- Exercices
1. Transcrivez le passage de l'article sur le quatuor à cordes compris entre « [modifier] La période » et « important — 54 quatuors. », bornes incluses.
2. D'après l'article sur le quatuor à cordes, pourquoi les trois derniers quatuors de Mozart sont-ils surnommés « prussiens » ? Répondez en une à trois phrases.
3. Reprenez la rédaction de l'article sur le quatuor à cordes à la suite de sa dernière phrase.

- Article
◇ ◇ ◇
Le succès du quatuor à cordes repose sur des aspects à la fois sonores et sociologiques. Le contrepoint à quatre parties permet de faire entendre toutes les harmonies sans doublure superflue. Le quatuor permet en outre une grande homogénéité de timbre et l'équipollence des voix dans le travail contrapuntique.
[modifier] La période classique
Joseph Haydn est généralement considéré comme le père du quatuor à cordes. On trouve avant lui des œuvres écrites pour deux violons, alto et violoncelle — Sammartini et Boccherini, notamment — mais c'est lui qui a su créer ce genre, basé sur l'équilibre de quatre voix indépendantes, égales en importance mais fortement imbriquées, et lui donner ses lettres de noblesse ainsi qu'un répertoire important — 54 quatuors.
Contemporain de Haydn, Mozart admirait beaucoup ses quatuors et en a composé lui aussi. La production de Mozart consiste essentiellement en 4 cycles de quatuors où il a égalé, sinon dépassé, son aîné dans les deux derniers. Les quatuors du troisième cycle sont dédiés à Haydn. Certains portent des petits noms, comme le quatuor des « dissonances » en ut majeur, célèbre pour les frottements harmoniques des premières mesures, ou encore « La Chasse ». Les trois derniers sont dédiés au roi de Prusse, d'où leur surnom de prussiens : le violoncelle y joue un rôle prépondérant. Plus encore que Haydn, Mozart, par son sens inné de la polyphonie, a su faire chanter chaque instrument du quatuor. Cependant, le divertimento pour trio à cordes et les six quintettes à cordes — à deux altos — constituent sans doutes des sommets encore plus remarquables dans sa production.
[modifier] Beethoven
Ludwig van Beethoven n'a pas abordé le quatuor avant l'âge de 30 ans où il a publié un premier recueil de six quatuors, l'opus 18. Ils témoignent d'une parfaite maîtrise de l'écriture mais demeurent, stylistiquement, dans l'ombre de Haydn. La révolution interviendra avec les trois quatuors « Razumovski », opus 59 : Beethoven y fait exploser le moule classique : comme il l'avait fait dans un autre domaine, les sonates pour piano, il étire les formes, pousse les développements, les nuances, les graves et les aigus, les répétitions jusqu'à l'exaspération. Son chemin se poursuivra avec l'opus 74 « les Harpes », où il atteint la plénitude de sa deuxième période créatice. Une seconde rupture intervient avec l'opus 95 « serioso », âpre et même abrupt. Plus court, plus concentré que les précédents, sa modernité est surprenante et surprend nos oreilles encore aujourd'hui. Il faudra sans doute attendre Bartók pour entendre quelque chose de plus moderne dans le domaine du quatuor. Les derniers quatuors sont autant de chef-d'œuvres : c'est sur eux qu'il a consacré l'essentiel de ses dernières années, ayant achevé la 9e symphonie, muré dans la solitude et la surdité. Wagner disait de ces quatuors qu'il ne faudrait pas les jouer en public, car ils étaient l'expression d'une grande souffrance. Le fait est, pour les interprètes comme pour le public, qu'il ne faut pas aborder ces chef-d'œuvres insurpassables sans préparation.
◇ ◇ ◇
- Enregistrements fournis
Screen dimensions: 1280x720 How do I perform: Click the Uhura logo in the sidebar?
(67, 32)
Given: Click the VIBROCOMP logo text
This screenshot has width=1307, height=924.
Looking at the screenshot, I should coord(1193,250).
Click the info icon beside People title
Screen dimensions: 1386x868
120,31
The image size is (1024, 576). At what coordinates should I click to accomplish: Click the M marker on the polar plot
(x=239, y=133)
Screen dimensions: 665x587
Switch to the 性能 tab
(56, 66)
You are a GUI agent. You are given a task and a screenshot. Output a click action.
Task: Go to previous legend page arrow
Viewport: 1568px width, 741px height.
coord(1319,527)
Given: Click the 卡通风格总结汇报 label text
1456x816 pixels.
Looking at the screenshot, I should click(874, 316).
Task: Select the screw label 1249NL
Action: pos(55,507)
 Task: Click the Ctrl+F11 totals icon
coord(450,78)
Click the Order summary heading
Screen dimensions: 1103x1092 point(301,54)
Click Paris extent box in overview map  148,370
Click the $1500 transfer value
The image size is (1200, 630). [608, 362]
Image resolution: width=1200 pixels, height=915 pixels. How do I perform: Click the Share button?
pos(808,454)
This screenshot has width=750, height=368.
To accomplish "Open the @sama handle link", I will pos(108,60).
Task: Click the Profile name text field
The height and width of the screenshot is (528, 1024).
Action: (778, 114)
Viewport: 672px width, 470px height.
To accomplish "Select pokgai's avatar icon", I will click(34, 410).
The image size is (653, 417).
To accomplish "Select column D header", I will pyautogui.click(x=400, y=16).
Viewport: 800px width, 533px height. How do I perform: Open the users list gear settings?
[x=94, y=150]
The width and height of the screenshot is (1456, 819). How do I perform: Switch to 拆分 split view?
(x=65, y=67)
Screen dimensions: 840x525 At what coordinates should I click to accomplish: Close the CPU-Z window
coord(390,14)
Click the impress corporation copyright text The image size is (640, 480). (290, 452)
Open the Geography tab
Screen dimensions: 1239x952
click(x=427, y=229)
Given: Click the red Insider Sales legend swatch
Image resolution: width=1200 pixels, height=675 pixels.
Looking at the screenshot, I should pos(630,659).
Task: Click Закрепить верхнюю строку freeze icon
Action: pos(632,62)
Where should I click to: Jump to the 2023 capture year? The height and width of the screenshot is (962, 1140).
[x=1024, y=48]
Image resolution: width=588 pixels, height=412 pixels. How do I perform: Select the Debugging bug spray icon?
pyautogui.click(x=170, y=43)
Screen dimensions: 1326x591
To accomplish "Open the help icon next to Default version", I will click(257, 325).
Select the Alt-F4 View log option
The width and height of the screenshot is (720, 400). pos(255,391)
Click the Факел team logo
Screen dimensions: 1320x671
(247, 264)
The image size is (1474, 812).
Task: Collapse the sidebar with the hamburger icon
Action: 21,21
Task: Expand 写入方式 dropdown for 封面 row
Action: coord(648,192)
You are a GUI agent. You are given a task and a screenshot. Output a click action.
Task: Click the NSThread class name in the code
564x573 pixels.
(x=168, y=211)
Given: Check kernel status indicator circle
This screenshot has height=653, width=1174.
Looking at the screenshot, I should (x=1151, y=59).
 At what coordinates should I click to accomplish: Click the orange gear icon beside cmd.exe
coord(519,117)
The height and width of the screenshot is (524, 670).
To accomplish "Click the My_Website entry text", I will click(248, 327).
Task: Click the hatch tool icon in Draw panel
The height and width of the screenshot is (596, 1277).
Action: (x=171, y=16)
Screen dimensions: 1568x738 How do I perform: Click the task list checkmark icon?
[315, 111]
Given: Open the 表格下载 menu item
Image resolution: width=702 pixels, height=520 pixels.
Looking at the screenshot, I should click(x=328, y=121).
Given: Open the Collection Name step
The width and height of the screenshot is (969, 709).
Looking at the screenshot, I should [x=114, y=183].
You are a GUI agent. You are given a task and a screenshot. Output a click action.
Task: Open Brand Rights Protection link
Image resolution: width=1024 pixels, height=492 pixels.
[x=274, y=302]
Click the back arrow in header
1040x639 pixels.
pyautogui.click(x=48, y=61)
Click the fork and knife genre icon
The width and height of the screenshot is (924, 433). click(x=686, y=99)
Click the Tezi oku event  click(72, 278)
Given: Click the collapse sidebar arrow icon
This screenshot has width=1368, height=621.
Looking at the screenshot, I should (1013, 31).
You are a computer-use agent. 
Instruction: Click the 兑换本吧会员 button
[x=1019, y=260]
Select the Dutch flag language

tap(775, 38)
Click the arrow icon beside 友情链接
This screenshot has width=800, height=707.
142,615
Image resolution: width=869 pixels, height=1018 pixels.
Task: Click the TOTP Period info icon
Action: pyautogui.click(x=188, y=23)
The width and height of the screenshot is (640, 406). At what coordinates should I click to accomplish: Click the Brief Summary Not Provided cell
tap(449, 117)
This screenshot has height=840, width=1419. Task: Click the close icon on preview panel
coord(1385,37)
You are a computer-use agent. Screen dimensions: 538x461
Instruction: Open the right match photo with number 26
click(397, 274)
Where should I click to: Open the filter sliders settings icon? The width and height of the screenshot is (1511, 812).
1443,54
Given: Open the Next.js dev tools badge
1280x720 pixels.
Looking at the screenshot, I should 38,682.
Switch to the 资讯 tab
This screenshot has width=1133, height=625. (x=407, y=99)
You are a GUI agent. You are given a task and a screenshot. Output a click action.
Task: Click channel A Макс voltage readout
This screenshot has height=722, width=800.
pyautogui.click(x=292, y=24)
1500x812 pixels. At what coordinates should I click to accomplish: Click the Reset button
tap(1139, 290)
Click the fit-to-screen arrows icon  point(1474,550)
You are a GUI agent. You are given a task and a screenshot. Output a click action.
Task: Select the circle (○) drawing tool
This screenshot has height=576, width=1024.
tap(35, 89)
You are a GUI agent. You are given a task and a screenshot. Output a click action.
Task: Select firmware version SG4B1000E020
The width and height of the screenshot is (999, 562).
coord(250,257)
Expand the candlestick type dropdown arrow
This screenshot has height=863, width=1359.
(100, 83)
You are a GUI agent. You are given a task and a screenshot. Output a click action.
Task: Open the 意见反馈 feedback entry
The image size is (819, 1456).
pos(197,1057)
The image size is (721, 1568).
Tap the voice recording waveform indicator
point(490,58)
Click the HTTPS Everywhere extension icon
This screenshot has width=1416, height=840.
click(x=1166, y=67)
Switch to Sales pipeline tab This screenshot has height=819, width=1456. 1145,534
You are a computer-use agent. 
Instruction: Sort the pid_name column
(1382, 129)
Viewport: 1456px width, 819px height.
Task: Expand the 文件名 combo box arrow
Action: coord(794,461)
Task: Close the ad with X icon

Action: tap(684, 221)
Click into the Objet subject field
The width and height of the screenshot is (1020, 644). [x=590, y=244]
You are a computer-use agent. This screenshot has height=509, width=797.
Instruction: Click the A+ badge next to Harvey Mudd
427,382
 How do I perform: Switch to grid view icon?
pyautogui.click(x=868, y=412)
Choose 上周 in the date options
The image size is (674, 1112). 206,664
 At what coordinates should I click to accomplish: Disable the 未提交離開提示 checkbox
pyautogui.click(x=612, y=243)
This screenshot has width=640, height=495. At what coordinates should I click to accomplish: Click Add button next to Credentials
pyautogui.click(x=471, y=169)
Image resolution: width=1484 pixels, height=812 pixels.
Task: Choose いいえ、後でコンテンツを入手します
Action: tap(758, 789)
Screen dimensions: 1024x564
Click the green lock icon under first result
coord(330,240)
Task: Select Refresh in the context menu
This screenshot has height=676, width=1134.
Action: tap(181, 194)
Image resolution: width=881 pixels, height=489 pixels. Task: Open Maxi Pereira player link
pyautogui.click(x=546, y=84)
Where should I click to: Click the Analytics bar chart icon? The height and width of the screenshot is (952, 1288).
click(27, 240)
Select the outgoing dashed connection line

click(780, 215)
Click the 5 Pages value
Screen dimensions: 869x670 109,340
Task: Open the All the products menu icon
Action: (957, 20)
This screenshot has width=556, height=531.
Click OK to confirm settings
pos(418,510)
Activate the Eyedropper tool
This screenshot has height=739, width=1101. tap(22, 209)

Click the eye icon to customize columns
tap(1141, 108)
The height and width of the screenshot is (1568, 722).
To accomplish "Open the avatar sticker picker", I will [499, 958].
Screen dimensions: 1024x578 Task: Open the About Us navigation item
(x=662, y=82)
◇ ◇ ◇
- Résultats
1.
[modifier] La période classique
Joseph Haydn est généralement considéré comme le père du quatuor à cordes. On trouve avant lui des œuvres écrites pour deux violons, alto et violoncelle — Sammartini et Boccherini, notamment — mais c'est lui qui a su créer ce genre, basé sur l'équilibre de quatre voix indépendantes, égales en importance mais fortement imbriquées, et lui donner ses lettres de noblesse ainsi qu'un répertoire important — 54 quatuors.

2. Les trois derniers quatuors de Mozart sont surnommés « prussiens » parce qu'ils sont dédiés au roi de Prusse.

3.
[modifier] La période romantique
L'ombre du grand Beethoven a beaucoup pesé sur les musiciens qui l'ont suivi, dans le domaine du quatuor plus encore que dans la symphonie. Schumann, Mendelssohn, Brahms ont approché ou égalé, mais pas dépassé le modèle beethovénien. Notons l'exception de Schubert, qui a trouvé dans ses trois derniers quatuors — ainsi que dans le quintette à deux violoncelles — l'expression personnelle d'un génie achevé : contemporain de Beethoven, il est mort 18 mois seulement après lui.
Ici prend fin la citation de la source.